Consultancy is a vague, cover-all term, one that can be used to fend off curiosity – much like “import-export”, which has over the years disguised all kinds of activities.

But there is good money in it, according to a study by the auditor-general, who found that the government had shelled out R102 billion to consultants over three years.

From this we understand that large amounts of taxpayers’ money is being spent to source expertise that the government does not have. This prompts the question of why the state lacks the necessary expertise and has to buy it.

Such extensive use of buy-in skill creates the impression of taxpayers having to pay twice for the service that is their due: for a government that should have this expertise on its payroll, and for outsiders when it often does not. In which case, what are government officials being paid for?

Another question, one raised by the DA, is the identities of the consultants who have thrived so. Is the consultancy industry – for that is now what it is – just another form of cronyism or tenderpreneurism?
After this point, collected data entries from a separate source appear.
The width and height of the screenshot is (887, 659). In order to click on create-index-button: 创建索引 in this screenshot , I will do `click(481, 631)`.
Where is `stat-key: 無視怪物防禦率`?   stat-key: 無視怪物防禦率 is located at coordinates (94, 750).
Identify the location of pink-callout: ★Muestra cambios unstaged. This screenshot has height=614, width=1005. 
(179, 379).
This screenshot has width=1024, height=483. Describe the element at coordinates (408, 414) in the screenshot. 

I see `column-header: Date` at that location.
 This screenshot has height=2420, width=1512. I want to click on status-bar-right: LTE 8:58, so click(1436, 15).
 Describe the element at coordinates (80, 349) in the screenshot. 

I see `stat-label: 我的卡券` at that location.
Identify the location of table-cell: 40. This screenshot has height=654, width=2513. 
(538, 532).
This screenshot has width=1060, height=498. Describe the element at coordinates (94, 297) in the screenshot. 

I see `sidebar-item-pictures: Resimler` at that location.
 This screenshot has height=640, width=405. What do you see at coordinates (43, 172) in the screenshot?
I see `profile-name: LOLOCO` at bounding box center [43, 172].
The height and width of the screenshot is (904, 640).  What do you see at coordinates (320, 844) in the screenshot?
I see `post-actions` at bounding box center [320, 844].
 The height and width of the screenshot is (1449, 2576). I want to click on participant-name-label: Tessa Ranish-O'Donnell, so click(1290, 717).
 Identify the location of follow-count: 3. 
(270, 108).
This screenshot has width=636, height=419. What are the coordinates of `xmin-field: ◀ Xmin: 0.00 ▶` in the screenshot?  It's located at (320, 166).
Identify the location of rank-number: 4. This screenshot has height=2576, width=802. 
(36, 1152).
Almost lost in the astonishing figure of R206 million spent on upgrades at the Zuma homestead in Nkandla was R48m on consultants; R20m of this, we were told, was for security needs. Surely, in the police, army, air force or assorted security agencies, such expertise is available?

It would be fascinating to know exactly what special knowledge these particular consultants brought to the Nkandla project.

Chances are the government will take refuge behind “security reasons”, another obfuscatory favourite, to avoid this question. But perhaps investigators of the auditor-general and public protector’s offices can look into this in their Nkandla probes.

While they are doing so, they should identify the 15 service providers in the Nkandla estate upgrade, consultants included. “Security reasons” cannot be proffered to shut down this line of enquiry.